連載コラム「銀幕の月光遊戯」第78回
ブラジル人学校を訪問することになった国際交流部の部員たち。しかし、彼らを迎えたブラジル人学校の生徒たちの反応は思いもよらないものでした。
在留外国人と日本人の間に横たわる問題を朴正一監督がまっすぐに見つめた短編映画『ムイト・プラゼール』。

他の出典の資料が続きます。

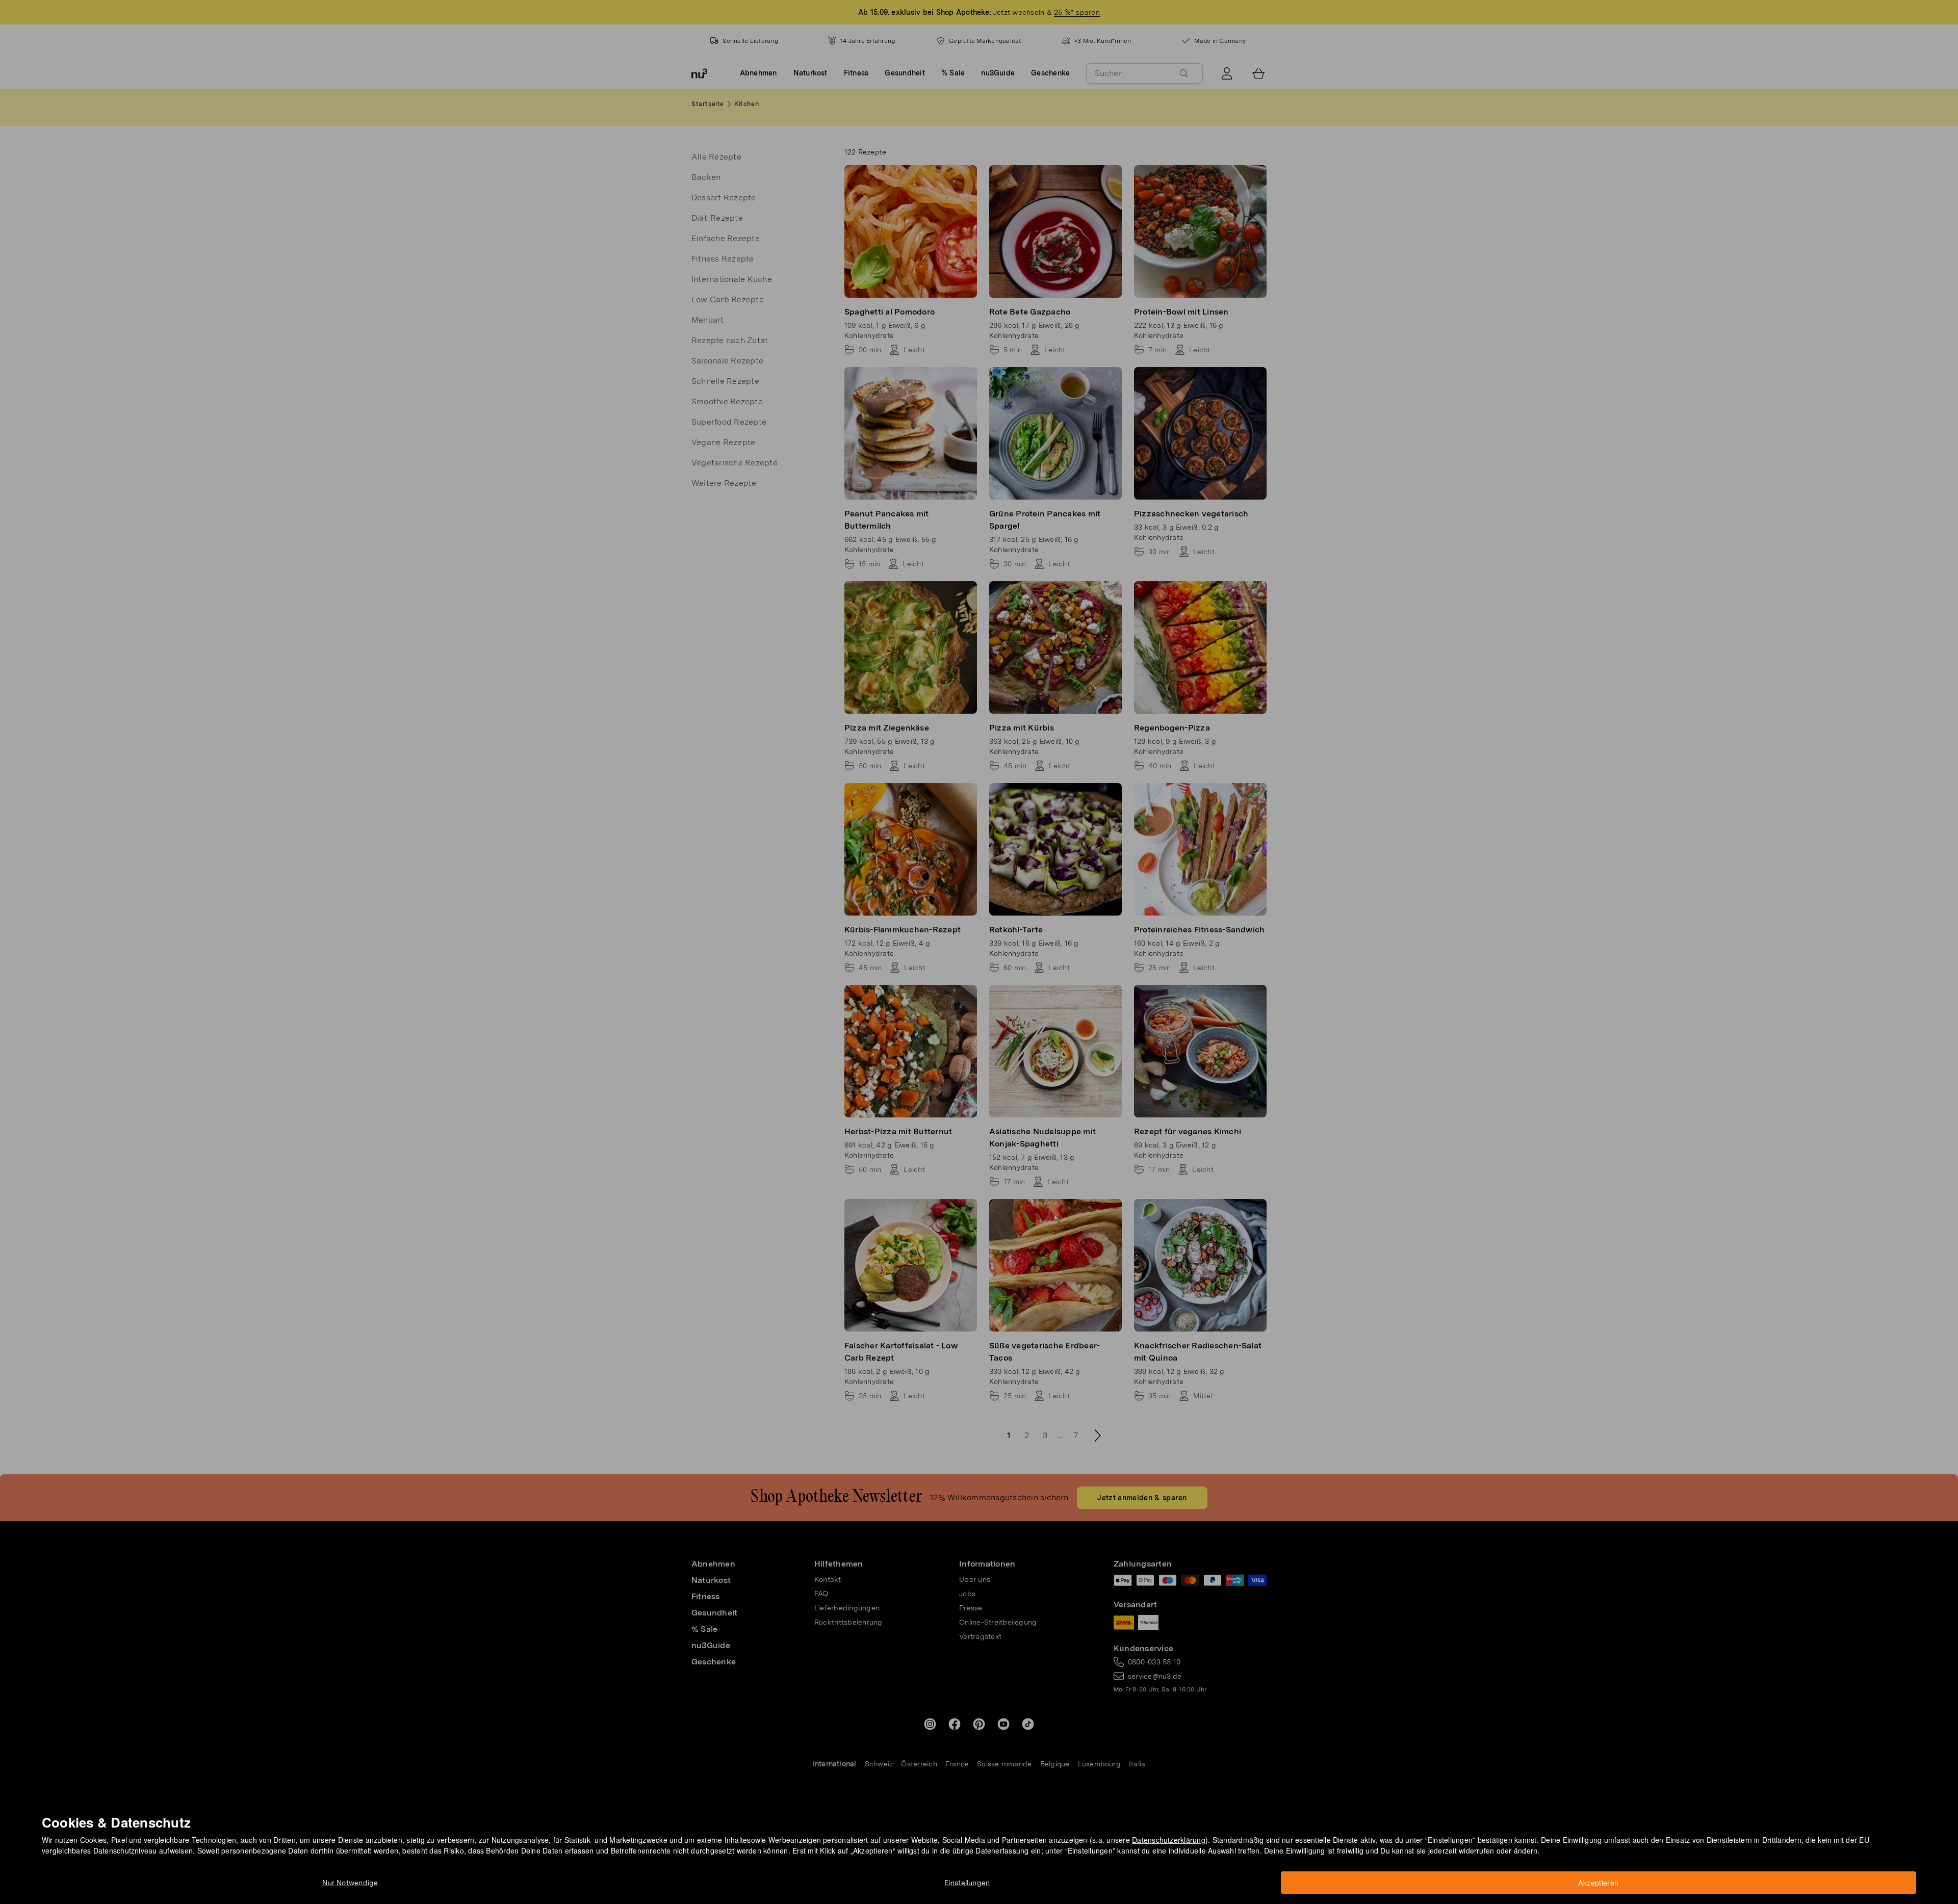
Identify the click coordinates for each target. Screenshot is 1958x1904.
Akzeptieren (1598, 1882)
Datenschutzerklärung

「SKIPシティ国際Dシネマ映画際2020」の国内コンペティション短編部門で観客賞、「第18回うえだ城下町映画祭 自主制作映画コンテスト」では審査員賞(柘植靖司賞)を受賞するなど、国内外の映画祭で高く評価されている作品です。
映画『ムイト・プラゼール』の作品情報
【公開】
2021年公開(日本映画)
【監督】
朴正一
【キャスト】
鄭順栄、デボラ・バルボーザ・エグチ、藤井美音、ホドリゴ・サトウ、山崎悠稀、河邊一敏
【作品概要】
朴正一監督による31分の短編映画。日本人高校生が国際交流でブラジル人学校を訪問した際に起こる事柄から、在留外国人と日本人の間に横たわる問題を浮かび上がらせます。
「SKIPシティ国際Dシネマ映画際2020」の国内コンペティション短編部門で観客賞、「第18回うえだ城下町映画祭 自主制作映画コンテスト」では審査員賞(柘植靖司賞)を受賞したのをはじめ、「フィラデルフィア・アジアン・アメリカン映画祭2021」、「第21回TAMA NEW WAVE ある視点」に入選するなど、国内外の映画祭で高い評価を得ています。
映画『ムイト・プラゼール』のあらすじ
高校教師・金本は国際交流部の顧問を務めています。三年生が引退し、現在、部員は女性生徒2名だけ。金本は、どんなときでも、フランクに人と接することができる男子生徒、沼田を、次の交流先に連れて行くことにしました。
前回はインドネシアの高校生を自校に招きましたが、今回は茨城にある日系ブラジル人学校を訪問することが決まっていました。
一方、ブラジル人学校では、日本の高校に転入したはずのアマンダがイジメに遭い、再び、教室に戻って来たことで、クラスメイトたちの怒りが爆発していました。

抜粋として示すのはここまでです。